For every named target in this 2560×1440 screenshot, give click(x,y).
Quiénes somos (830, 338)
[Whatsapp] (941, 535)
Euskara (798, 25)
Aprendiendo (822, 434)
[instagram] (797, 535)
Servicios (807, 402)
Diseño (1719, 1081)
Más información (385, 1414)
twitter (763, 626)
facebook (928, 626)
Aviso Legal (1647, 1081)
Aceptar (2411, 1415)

---

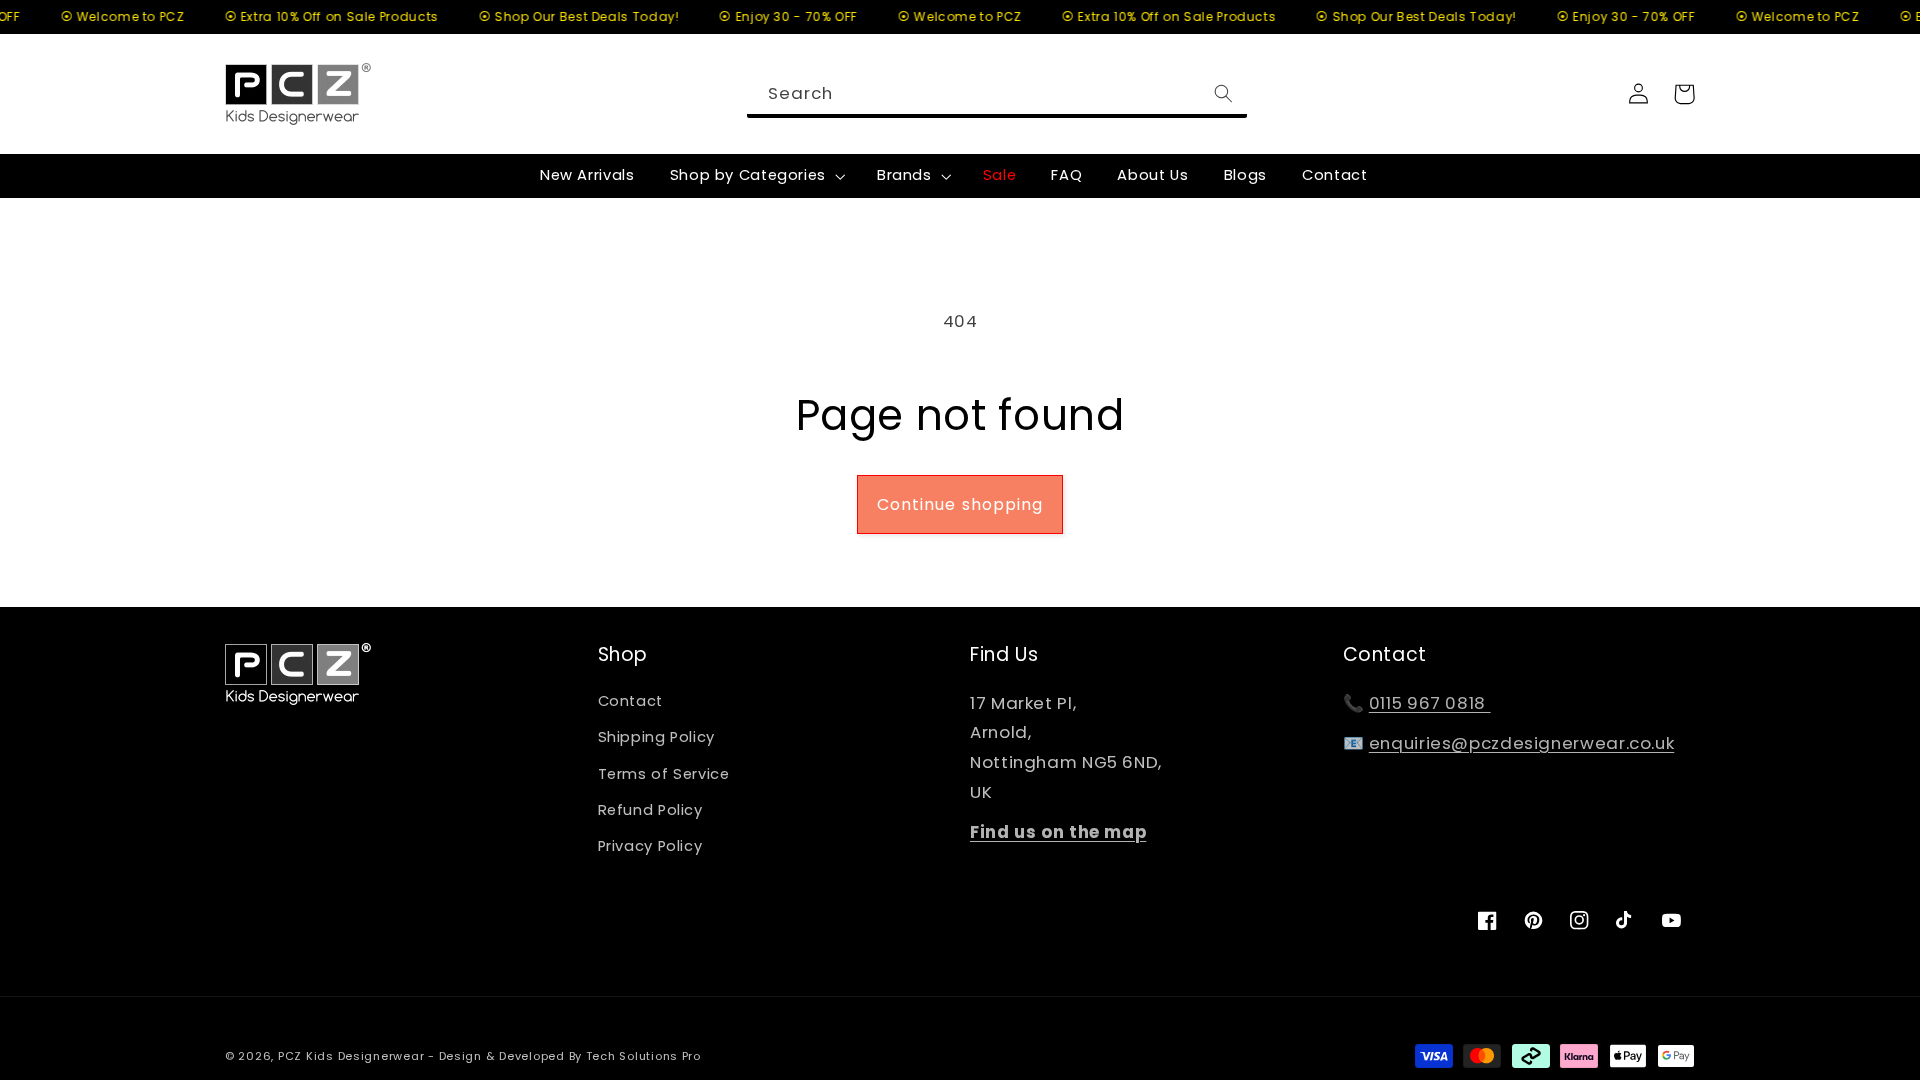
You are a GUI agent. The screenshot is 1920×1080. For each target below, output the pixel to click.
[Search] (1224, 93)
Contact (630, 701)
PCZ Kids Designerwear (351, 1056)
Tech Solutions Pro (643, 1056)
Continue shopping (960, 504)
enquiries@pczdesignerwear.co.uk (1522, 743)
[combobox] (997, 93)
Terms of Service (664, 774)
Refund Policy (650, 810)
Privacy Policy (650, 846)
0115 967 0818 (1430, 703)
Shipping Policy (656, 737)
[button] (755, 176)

---

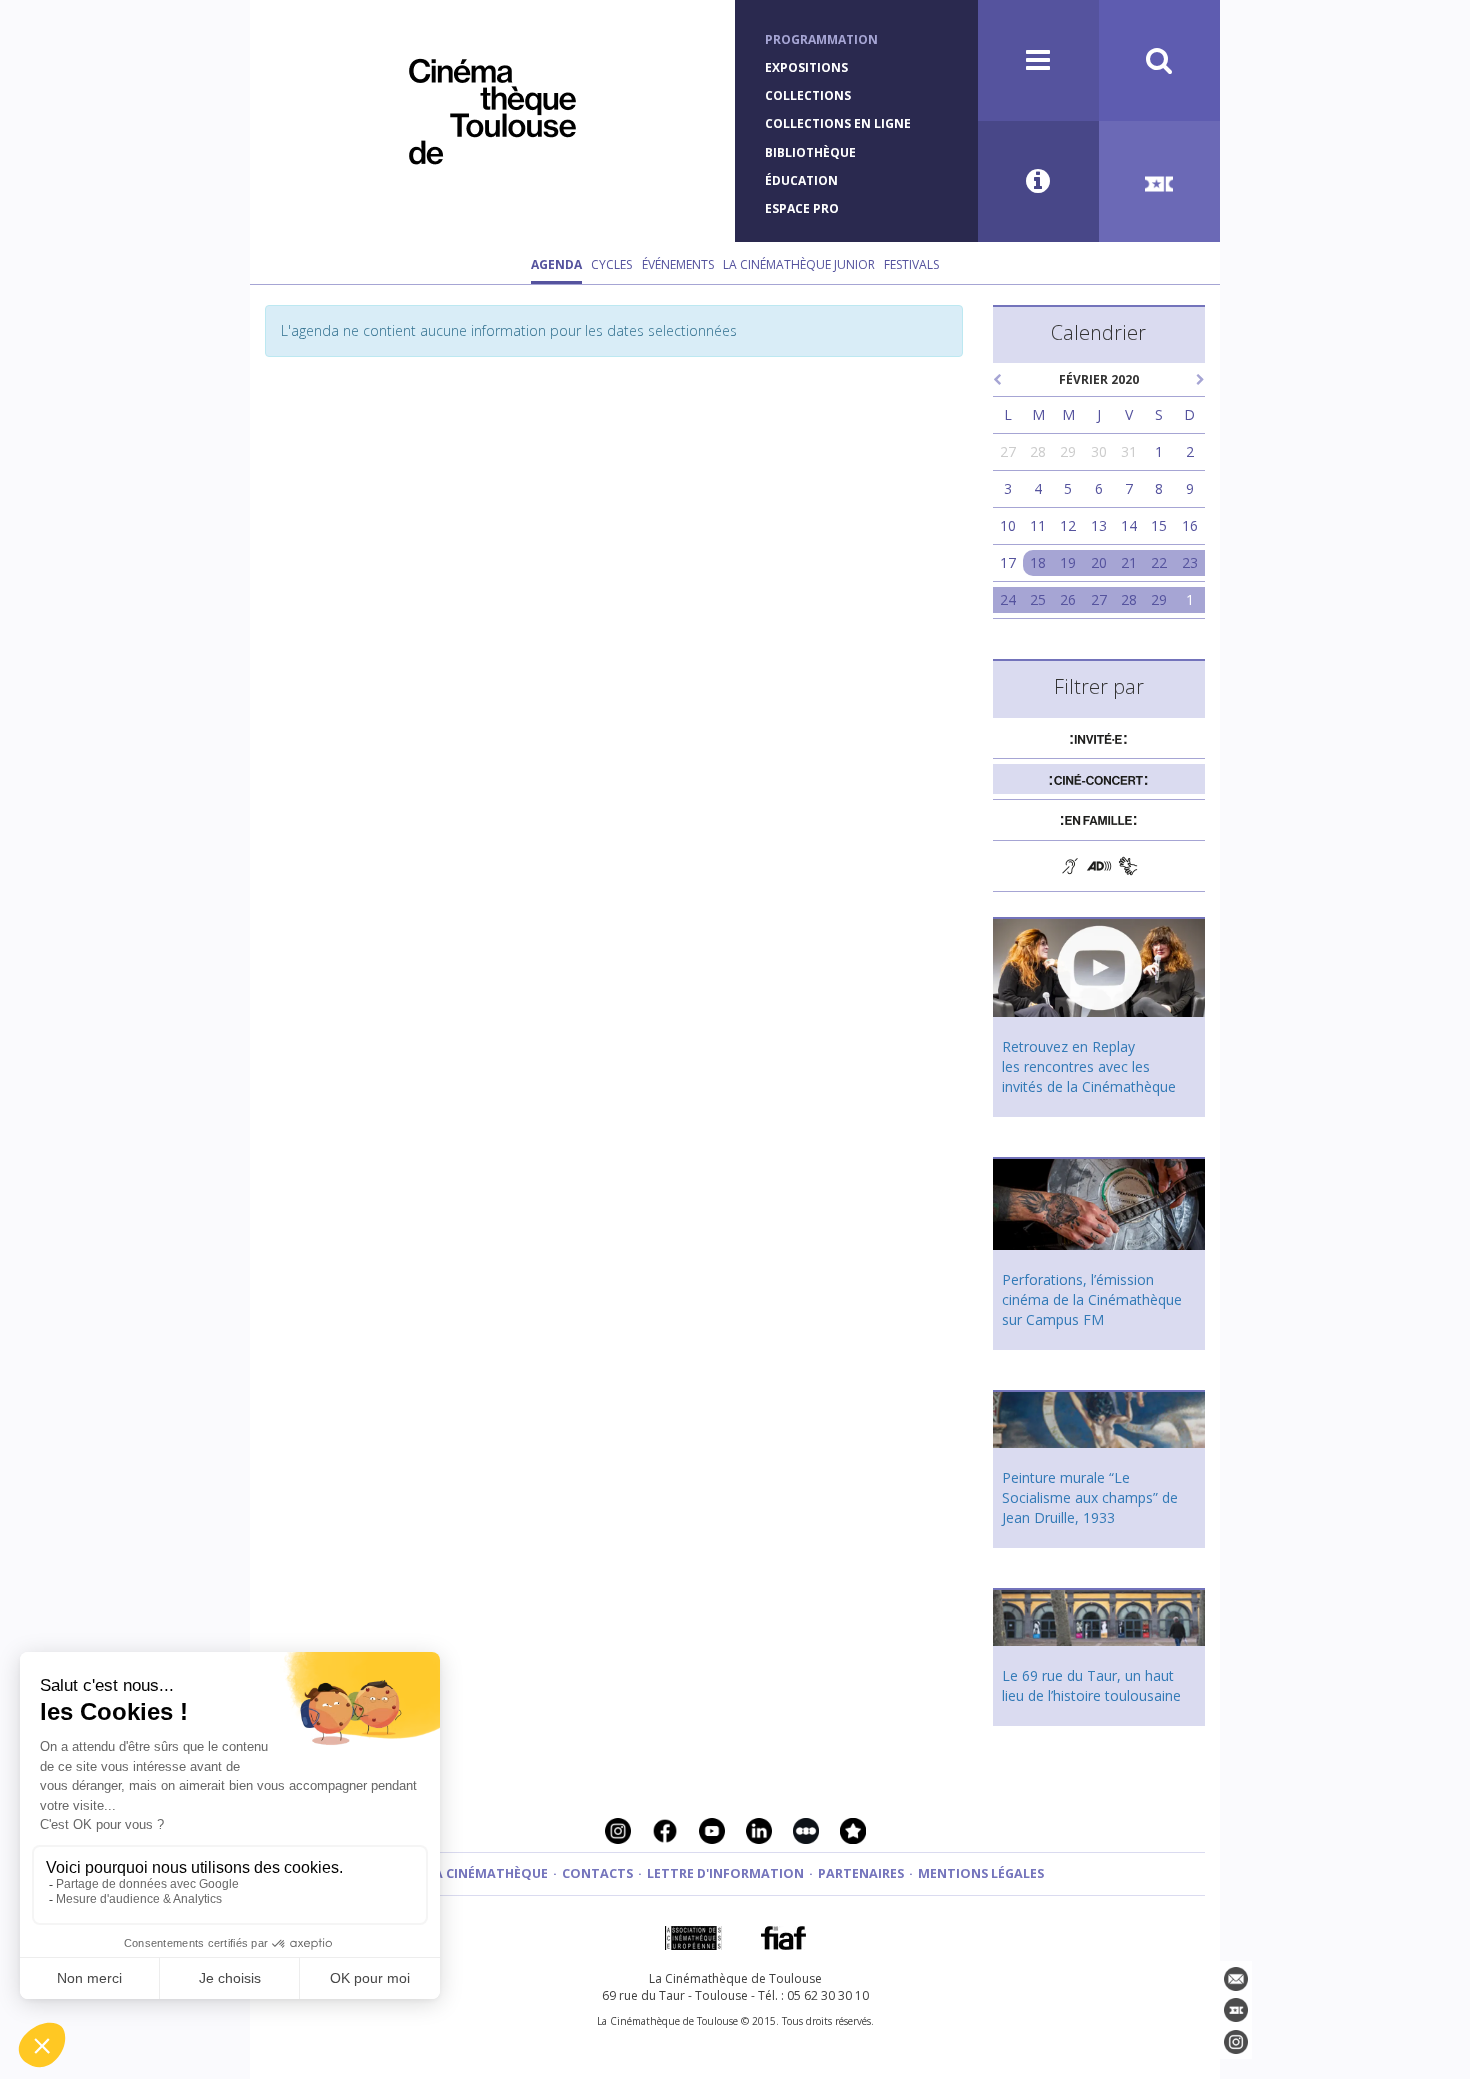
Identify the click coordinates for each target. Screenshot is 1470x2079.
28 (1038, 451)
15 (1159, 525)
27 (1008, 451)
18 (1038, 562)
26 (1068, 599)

* TASK OBJECTIVE: Using the entries above, return exactly the lines from the line with "[Search] (1224, 93)" to the line with "[button] (755, 176)", counting both of those lines.

* WORKED SOLUTION:
[Search] (1224, 93)
Contact (630, 701)
PCZ Kids Designerwear (351, 1056)
Tech Solutions Pro (643, 1056)
Continue shopping (960, 504)
enquiries@pczdesignerwear.co.uk (1522, 743)
[combobox] (997, 93)
Terms of Service (664, 774)
Refund Policy (650, 810)
Privacy Policy (650, 846)
0115 967 0818 (1430, 703)
Shipping Policy (656, 737)
[button] (755, 176)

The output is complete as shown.